Exact copy, no pictures: set down the lines from the one holding "This screenshot has height=806, width=1170." through the final line of the records below.

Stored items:
·····

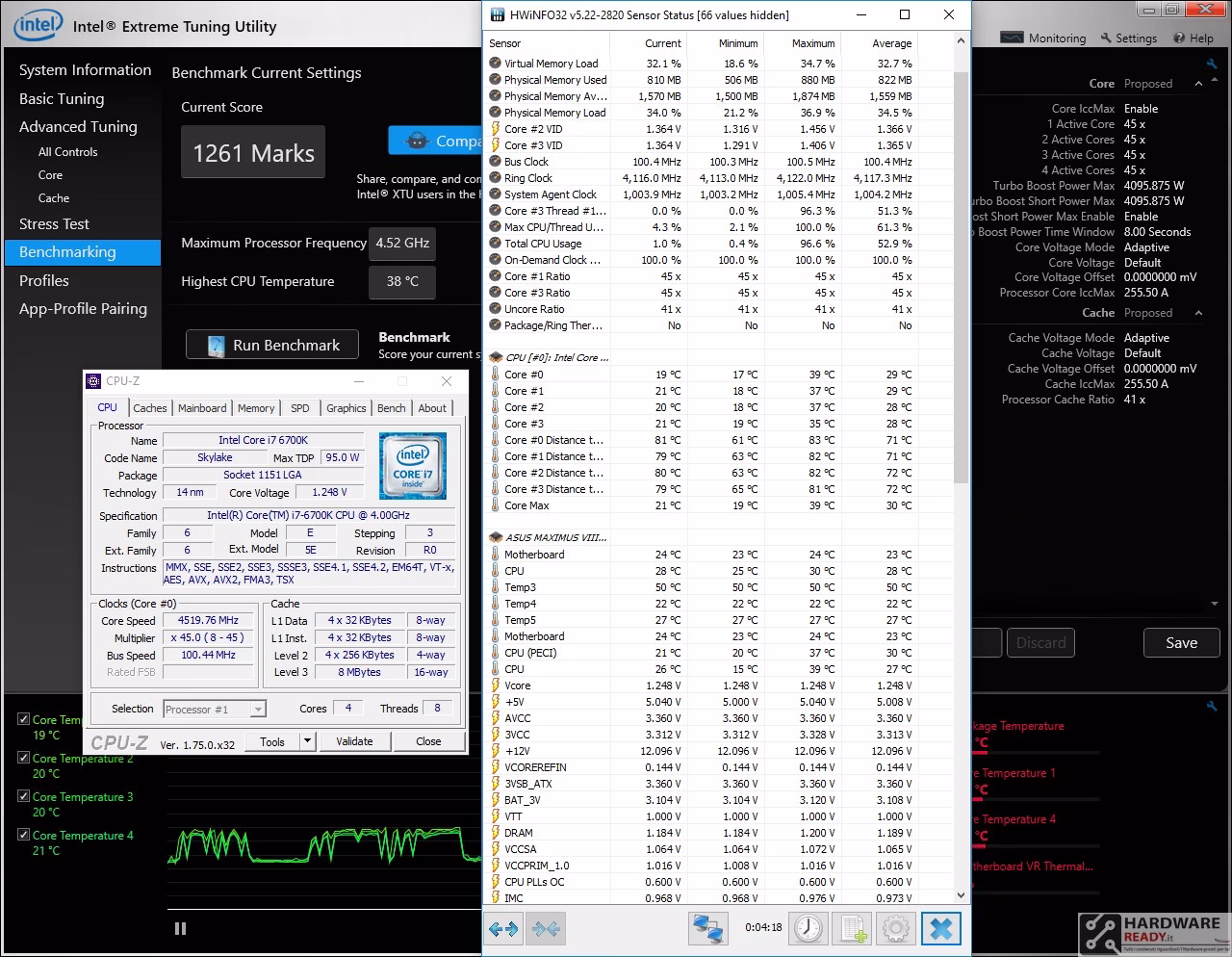Click the HWiNFO collapse columns arrows icon
The image size is (1232, 957).
click(x=546, y=929)
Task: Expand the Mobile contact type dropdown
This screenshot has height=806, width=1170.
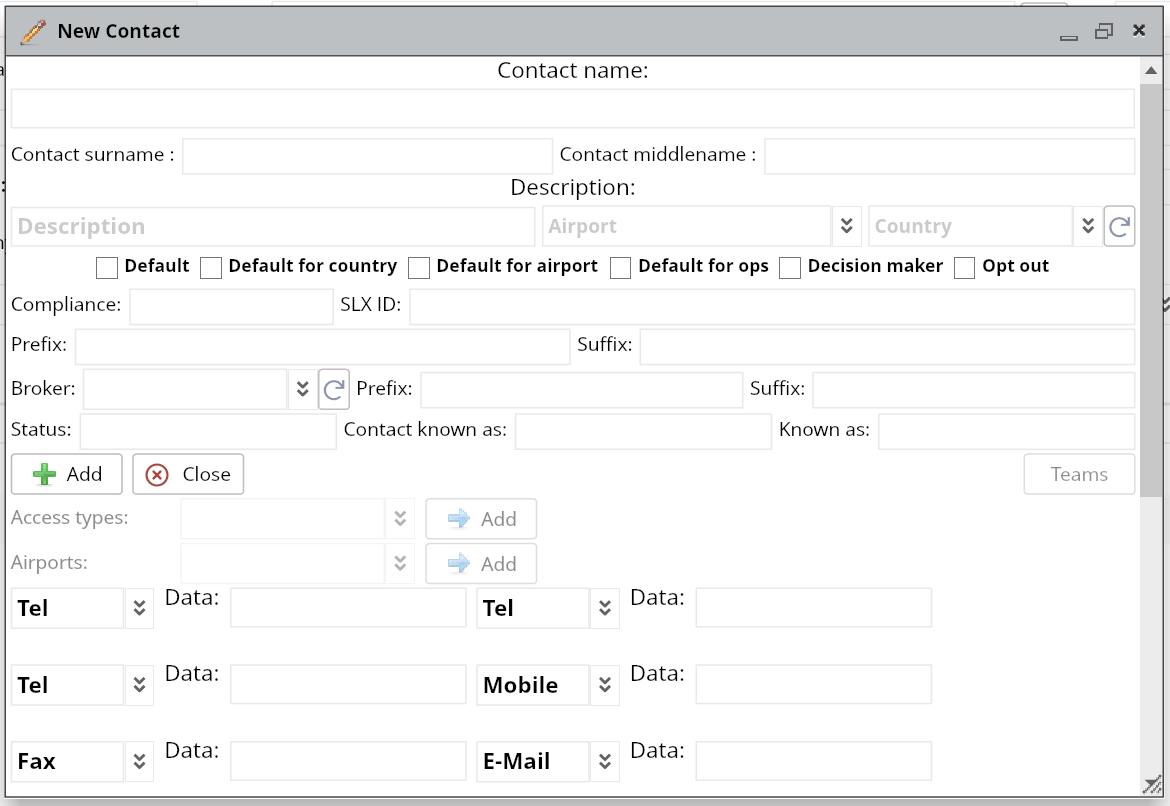Action: click(x=604, y=685)
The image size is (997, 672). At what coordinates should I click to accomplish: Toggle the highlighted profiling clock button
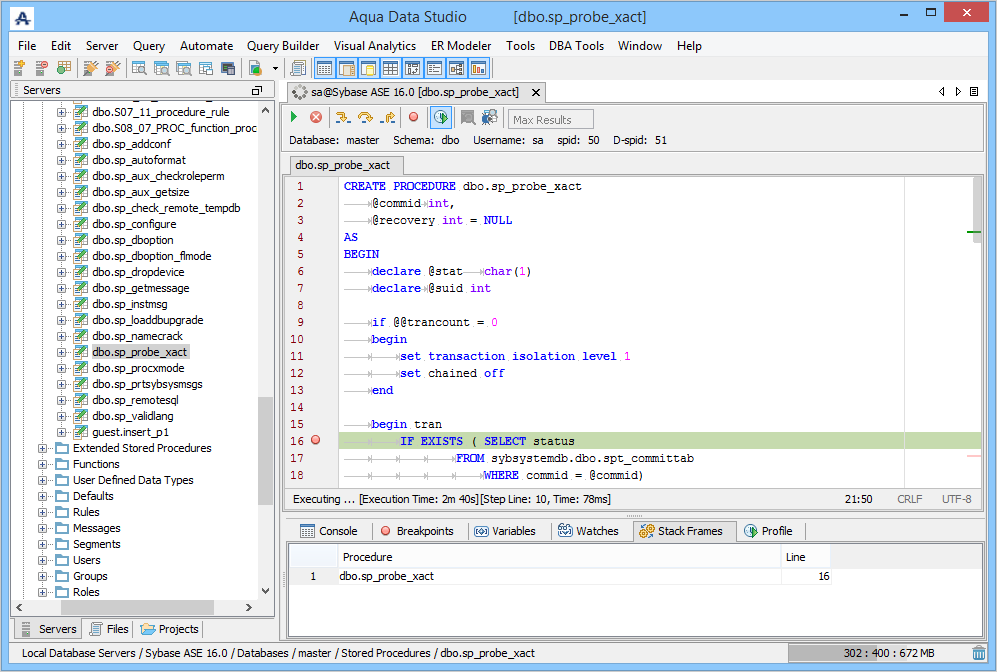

·····

* [SOLUTION TO THE PROBLEM]
This screenshot has height=806, width=1170.
Action: click(x=604, y=685)
The image size is (997, 672). At what coordinates should I click to accomplish: Toggle the highlighted profiling clock button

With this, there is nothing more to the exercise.